Note: The 'KAS-Analyzer index' shell script is applied to calculate the pausing or termination index.

KASindex

Calculate KAS-seq index on promoter, genebody, genes or custom regions.

Usage: KAS-Analyzer KASindex [ -h/--help ] [ -t threads ] [ -o prefix ] [ -s assembly id ] [ -r regions ] [ -p peaks ] [ -l labels ] [ -k KAS-seq ] 
 
Example: nohup KAS-Analyzer KASindex -o KAS-seq_index -t 10 -s mm10 -r TSS -l labels.txt -k KAS-seq_data.txt &

-t [threads]: please specify the number of threads used for calculating KAS expression. DEFAULT: 1.

-o [prefix]: please input the prefix (basename) of 'KAS-Analyzer KASexpre' output files. Default: basename of KAS-seq data.

-s [assembly id]: please specify the genome assembly id of KAS-seq data. -s [assembly id]. e.g. Human: hg18, hg19, hg38; Mouse: mm9, mm10, mm39; C.elegans: ce10, ce11; D.melanogaster: dm3, dm6; Rat: rn6, rn7; Zebra fish: danRer10, danRer11. REQUIRED.

-r [regions]: please specify the types of genomic regions. e.g. promoter, genebody, gene or peak. REQUIRED.

-p [peaks]: please specify the custom regions file used for KAS index calculation. OPTIONAL.

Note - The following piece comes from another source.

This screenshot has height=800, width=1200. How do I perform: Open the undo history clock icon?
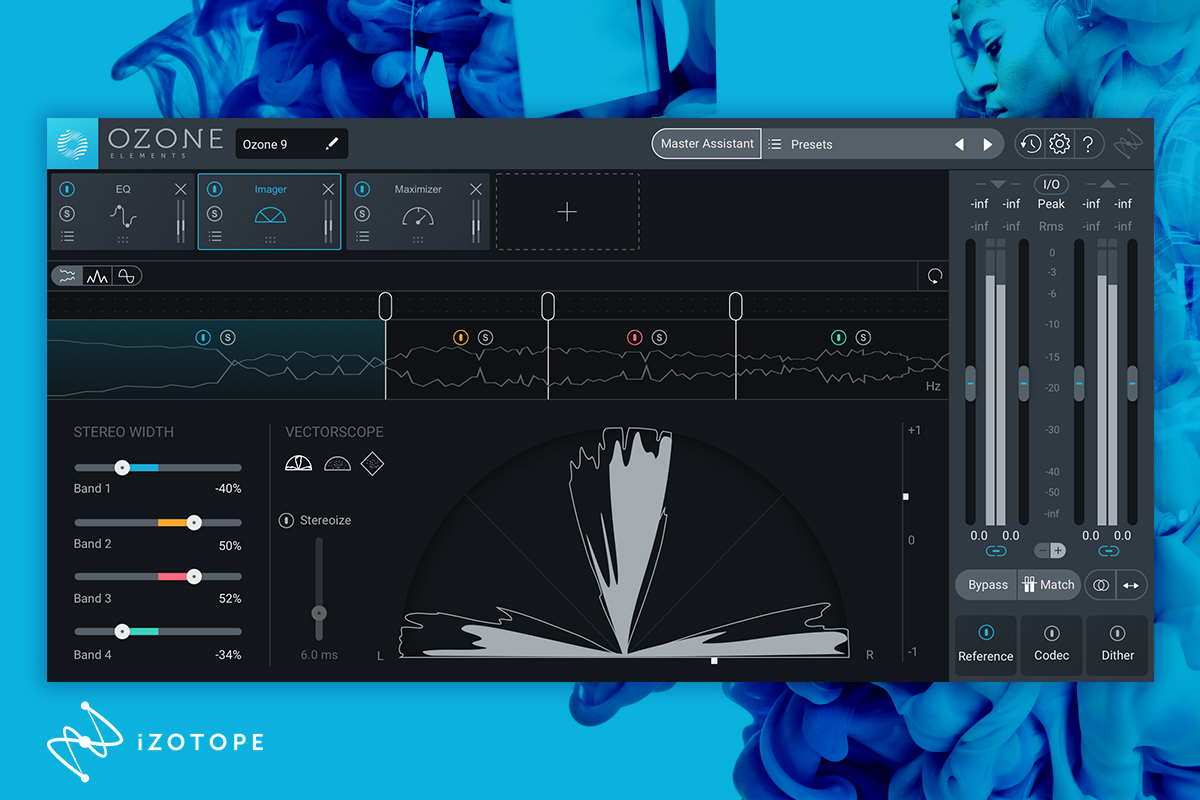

-l [labels]: please input the text file containing the labels of (sp)KAS-seq data that show in output files. REQUIRED.
Example:
WT.rep1
WT.rep2
KO.rep1
KO.rep2                       ---labels.txt

-k [KAS-seq]: please input the text file containing the indexed bam files of (sp)KAS-seq data that used to calculate KAS expression. REQUIRED.
Example:
KAS-seq_WT.rep1.bam
KAS-seq_WT.rep2.bam
KAS-seq_KO.rep1.bam
KAS-seq_KO.rep2.bam           ---KAS-seq_data.txt

-h/--help: print this help and exit.
Note: The 'KAS-Analyzer KASexpre' shell script is applied to calculate KAS-seq index on promoter, genebody, genes or custom regions.

General help sub-commands:

–help

Print this help menu.

–version

Print the version of KAS-Analyzer you are using.

–contact

Feature requests, bugs, mailing lists, etc.